Quoted passage.
-- BEGIN --
(originally published in Swedish on a gaming site)
I’ve always cursed myself for being born in the wrong time, far away from all the action. While my grandparents saw Sweden blossom in the years following the Second World War, got to experience everything from the arrival of television into the living rooms to smiling stewardesses dressed in elegant uniforms, serving coffee in china sets on low altitude flights across the continent. The welfare state was blooming and the standard of living rose not only in Sweden but all around the world. People appreciated their surroundings, as everything was new and memories of the miseries of war were not far behind them. Now the winds were blowing faster than ever, but forward.
Since I was a young boy I’ve been a sucker for things old, and the summers spent at my grandparents’ house in Gotland (a Swedish island) always offered a bonanza. Grandpa was a mechanic and in his garage stood old English automobiles that had conquered the roads decades earlier, but shone polished and looked as good as new. That garage became my time machine, along with grandpa’s office full of old photographs, marine potpourri and all kinds of curious hodgepodge. Every time I watch an old city symphony documentary, I think about grandpa and his garage.
But if I did get a chance to be born in another time, I would not choose Sweden. Because despite all I’ve mentioned, not enough happened around us – submarine mysteries and other Cold War paranoia (being close to the Soviet Union) aside.
Maybe I’d choose to be born in the U.S. as a baby boomer. Then I could read science fiction magazines in the basement in the 50s, cry over the shots in Dallas a decade later, protest the Vietnam War and most importantly – see us land on the Moon. It must have been amazing to experience the Space Age of the 60s, from Yuri Gagarin’s maiden voyage in April 1961 to recently deceased Neil Armstrong’s big little step in July 1969. Maybe I could follow it all from a small mining town, like Jake Gyllenhaal in the excellent October Sky.
Or, if I’d been born a few years later, I could sit in this classroom and listen to the poetry of Simon and Garfunkel. The Dangling Conversation is one of Simon’s absolute masterpieces, here lectured by a charming young teacher in cinema verite master Frederick Wiseman’s High School from 1968. Look how her eyes sparkle after putting the song on for her students. I’d like to get to know her. Fall in love with her. Go out in the streets and revolt with her. Simply put, I’d like to be there.
But if I only had one choice, I probably still wouldn’t choose the U.S., but Japan. During the same period, as there the bustling commotion around people’s daily lives was even greater. Mostly because they had lost a long and hard-felt war and people wanted to forget all about the imperialism that had brought it about, but also because the Japanese post-war industry model became so successful that everything just exploded – in happier hues than the fire bombs during the war. The country was also bombarded by foreign influences left and right, not unlike when it opened its doors to the West after nearly 300 years in exile after Admiral Perry’s black ships sailed in about a century earlier. All of a sudden everything foreign became modern, and all came at once like the water in a dam someone had just blown open. At the same it was Japanized – the Japanese are masters at taking foreign things and making them more Japanese than they originally were foreign – and shaped a unique culture that could only be experienced there and then. Contrasts more beautiful and exciting even than a haiku by Matsuo Basho.
-- END --
Listed entries.
-- BEGIN --
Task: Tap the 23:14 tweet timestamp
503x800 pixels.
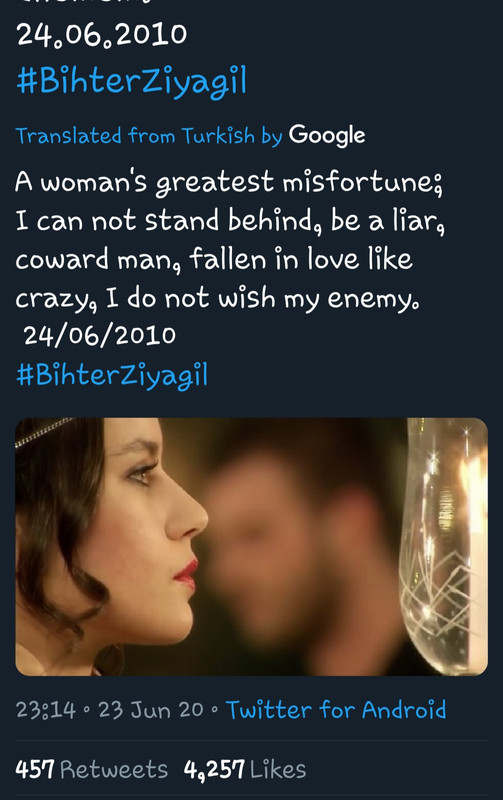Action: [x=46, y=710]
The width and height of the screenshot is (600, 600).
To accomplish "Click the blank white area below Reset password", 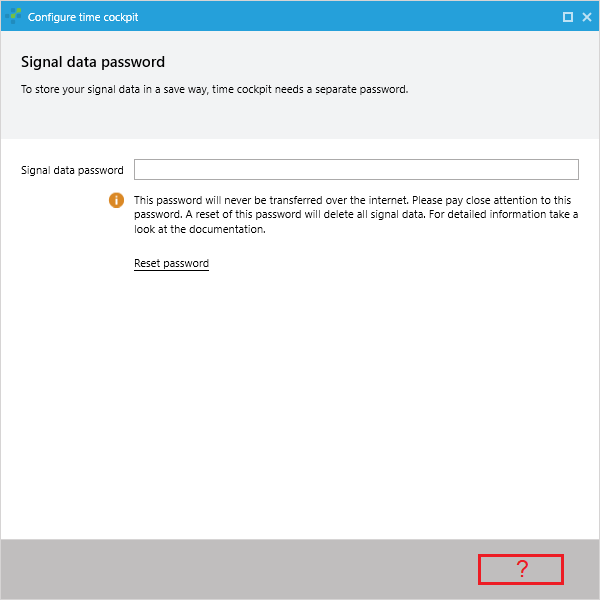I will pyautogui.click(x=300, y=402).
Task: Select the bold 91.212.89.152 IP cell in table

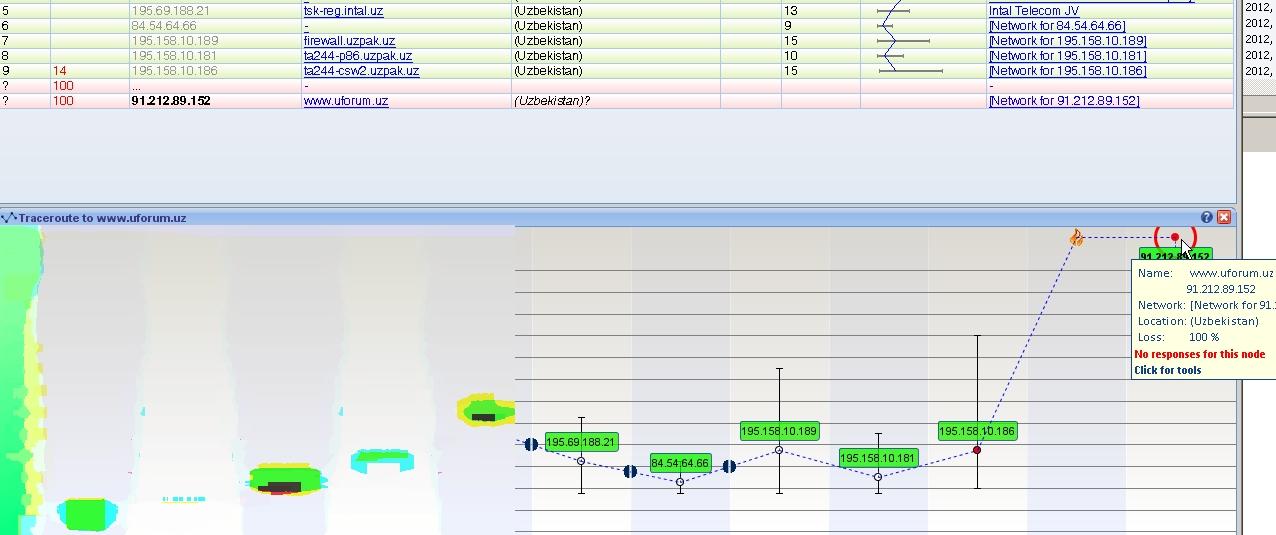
-- END --
Tasks to carry out.
• A. Transcribe the essay on being born in the wrong time, starting with "(originally published in" and going on through "ever, but forward.".
• B. In the essay on being born in the wrong time, what work did the grandfather do?
• C. Carry the essay on being born in the wrong time further from its final sentence.
None of the tasks depend on the rows.

Exercise answers.
• A.
(originally published in Swedish on a gaming site)
I’ve always cursed myself for being born in the wrong time, far away from all the action. While my grandparents saw Sweden blossom in the years following the Second World War, got to experience everything from the arrival of television into the living rooms to smiling stewardesses dressed in elegant uniforms, serving coffee in china sets on low altitude flights across the continent. The welfare state was blooming and the standard of living rose not only in Sweden but all around the world. People appreciated their surroundings, as everything was new and memories of the miseries of war were not far behind them. Now the winds were blowing faster than ever, but forward.

• B. He was a mechanic.

• C.
But let us get back to the 60s, perhaps to a university campus. Because the student protests that had started in the United States and spread around the world had reached Japan as well, and here more than anywhere else did the protests matter for the students as individuals. For the first time they could break free from the overly demanding expectations from family and society. Japan had become a rich country and individualism could prosper like never before. Many protested just for the sake of it, set up film festivals showing the works of Godard and Koji Wakamatsu. The boys read Rimbaud and pretended to be Bob Dylan while the girls joined English drama clubs and masturbated with radio tubes. At least according to Ryu Murakami’s semi-autobiography 69, a fantastic novel depicting how the youths living in the countryside were affected by the wave of revolt that washed over the big cities miles away. (Both kinds, incidentally, were crazy about Simon and Garfunkel’s Bookends)
There, in Tokyo, lived another Murakami. Namely Haruki. And the charm of one of his masterpieces, Norwegian Wood, is that the protagonists deal with their love issues in the middle of all the political chaos, but at the same time ignore it. In a sense, the commotion built a wall between them and society that made their lives a little bit simpler, a little bit freer.
And I want to go there. Now. To Midori and Toru. To Yazaki and Adama in the countryside. While living in Kyushu for two years, I actually visited Sasebo, where 69 takes place, and located the high school Yazaki and his friends barricade. Japanese schools have a sort of timeless look so it was easy to imagine myself there. And through a window I almost saw Iwase shitting on the principal’s desk.
One year earlier, in 1968, Japan got its first Nobel laureate in literature, my favorite author Yasunari Kawabata. He grew up in the in my opinion most appealing era of Japanese history, the Taisho democracy of the 1920s. Here was glimpsed what would happen in full force 40 years later, especially as women became more independent and could both work and earn money. “Moga” (modern girls) set trends that shocked the older generations, broke free from the male-dominated society and got sexually liberated. Perhaps the most colorful portrait of “moga” was painted by another Japanese literary giant, Junichiro Tanizaki, in his short novel Naomi from 1924. A must read for anyone with a passion for Japanese culture.
But it is to Kawabata’s Asakusa Kurenaidan (The Scarlet Gang of Asakusa) I want to go. Asakusa in those days was Tokyo’s equivalent of New York’s old Times Square or Montmartre in Paris. Entertainment in all its forms, cabarets and movie theaters, tivoli games and peepshows. Ero guro nansensu.
And some of the charm of this era is documented on old e-hagaki (picture postcards) collected on one of my favorite websites, oldtokyo.com. Click on a postcard and dream yourself away. At least that is what I do.
But wait a minute.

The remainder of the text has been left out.